According to Kogawa, the terms ika (as in Verfremdung) and ika-koka (as in Verfremdungseffekt) actually relate to and build upon a number concepts that circulated in and around the Japanese cultural and philosophical spheres during the 1970s and 1980s. Literary, film, and theatre critics, as well as artists and creators, such as the absurdist writer and playwright Kōbō Abe, applied these terms to describe to concepts proposed by “Benjamin, Brecht, Frankfurt School, Russian Formalism, Mikhail Bakhtin, Viktor Shklovsky, Czech Structuralism and phenomenology from the perspective of Eastern Europe.”[3] Kogawa explains that one major catalyst for these terms was Roland Barthes’s 1964 book, “Essais Critiques,” which was translated into Japanese in 1972. According to Kogawa, “In this book, you can find Barthes’s creatively broad interpretation of Brecht that he linked with semiology/semiotics.”[4] A more comprehensive analysis of ika and ika-koka would certainly help elucidate the way these terms were used by intellectuals and the members of Radio Polybucket and Radio Home Run in the early 1980s. However, in this paper, I will simply focus on these terms in relation to Shklovsky’s artistic technique of defamiliarization and Benjamin’s understanding of Brecht’s theatrical technique of V-effekt. With this cursory definition, I hope to lay the groundwork for further research in the future.
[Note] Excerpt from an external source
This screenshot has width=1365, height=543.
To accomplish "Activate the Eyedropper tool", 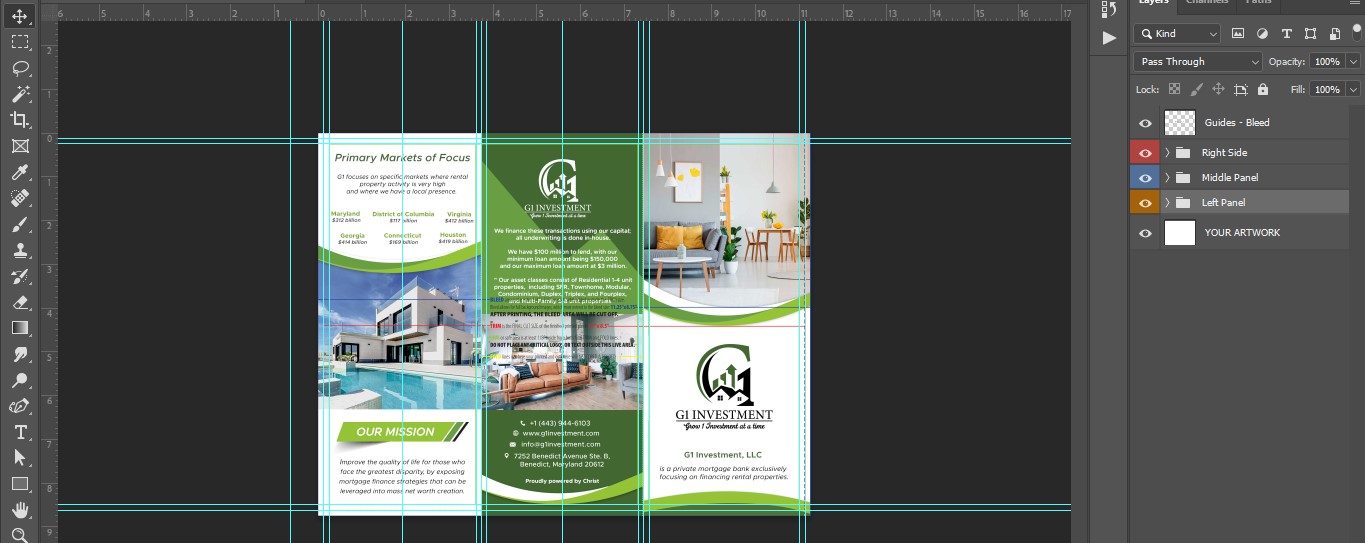I will [x=19, y=172].
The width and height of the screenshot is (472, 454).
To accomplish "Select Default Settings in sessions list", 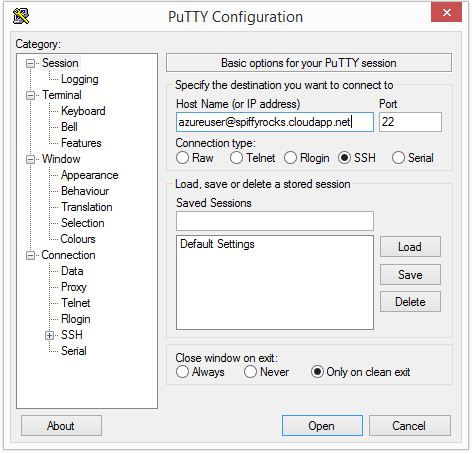I will pyautogui.click(x=217, y=244).
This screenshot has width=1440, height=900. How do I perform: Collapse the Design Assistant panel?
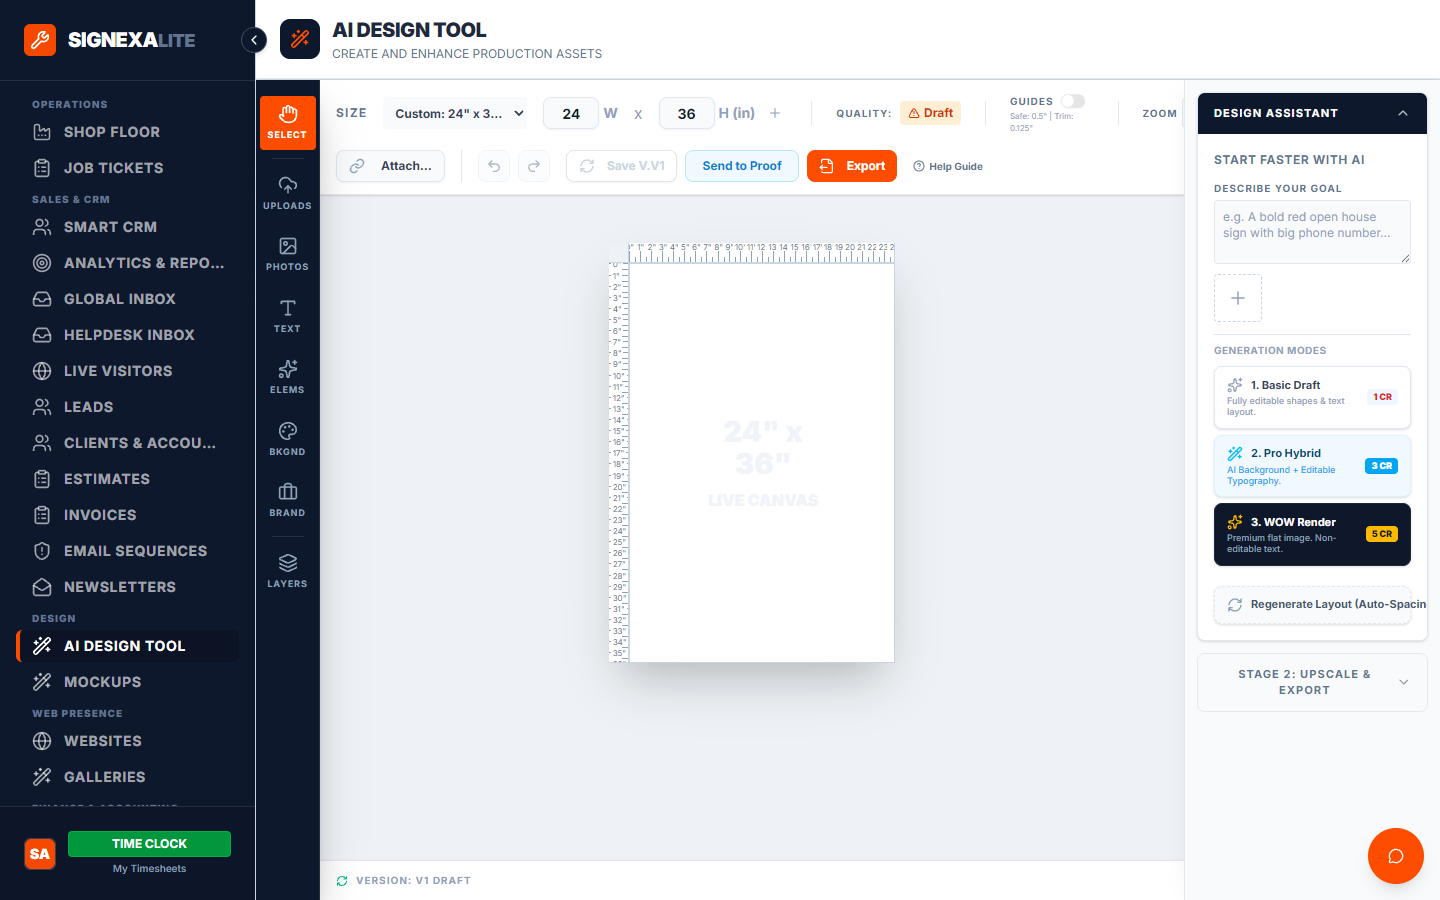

In 1917, Shklovsky writes about art’s ability to make things appear strange in an essay called “Art as Device.” He explains that people usually feel at home in the world because repeated experiences of the same thing, in the same way, cause a person's perception to “function unconsciously — automatically” (Shklovsky 1991: 5). Shklovsky explains that these unconscious and automatic habits can be broken through an artistic device that he calls defamiliarization or ostranenie. He writes: “By ‘estranging’ objects and complicating form, the device of art makes perception long and ‘laborious’” (Shklovsky 1991: 6). According to Fredric Jameson, Shklovsky’s concept of defamiliarization significantly influenced a generation of producers to follow, such as Sergei Eisenstein, Sergei Tretiakov, and Brecht (Jameson 1998: 39).
In the late 1920s and 1930s, the concept that Brecht later came to define as Verfremdungseffekt (V-effekt) began accomplishing something similar to Shklovsky's defamiliarization in the theatrical realm. It made regular everyday incidents suddenly “appear strange to the public,” so that audiences could perceive the portrayed events critically from a new perspective. In particular, Brecht hoped that this interruptive technique would make bourgeois institutions, such as the theatre or the broadcasting industry, suddenly seem strange and inspire the public to reconfigure the relationships among audiences and producers within them (Brecht 1964: 91). According to his close friend, Walter Benjamin, Brecht's so-called epic theatre employed V-effekt in order to make the public feel less at home in the traditional German cultural apparatus, which had become familiar out of habit. Benjamin writes,
The task of epic theatre, Brecht believes, is not so much to develop actions as to represent conditions. But 'represent' does not here signify 'reproduce' in the sense used by the theoreticians of Naturalism. Rather, the first point at issue is to uncover those conditions. (One could just as well say: to make them strange [verfremden].) This uncovering (making strange, or alienating) of conditions is brought about by processes being interrupted. (Benjamin 2003: 10)
In 1936, Brecht adds that “classical Verfremdungseffekt produces [a] heightened understanding” that helps people uncover new social, technological, and political possibilities within habitual, familiar, and comfortable everyday experiences. By revealing that new possibilities exist, Brecht hopes to inspire the public to collectively reconfigure the material conditions of their surroundings, as well as their social position within the society and the cultural apparatus by becoming active producers in the material they consume and experience (Brecht 2000: 10).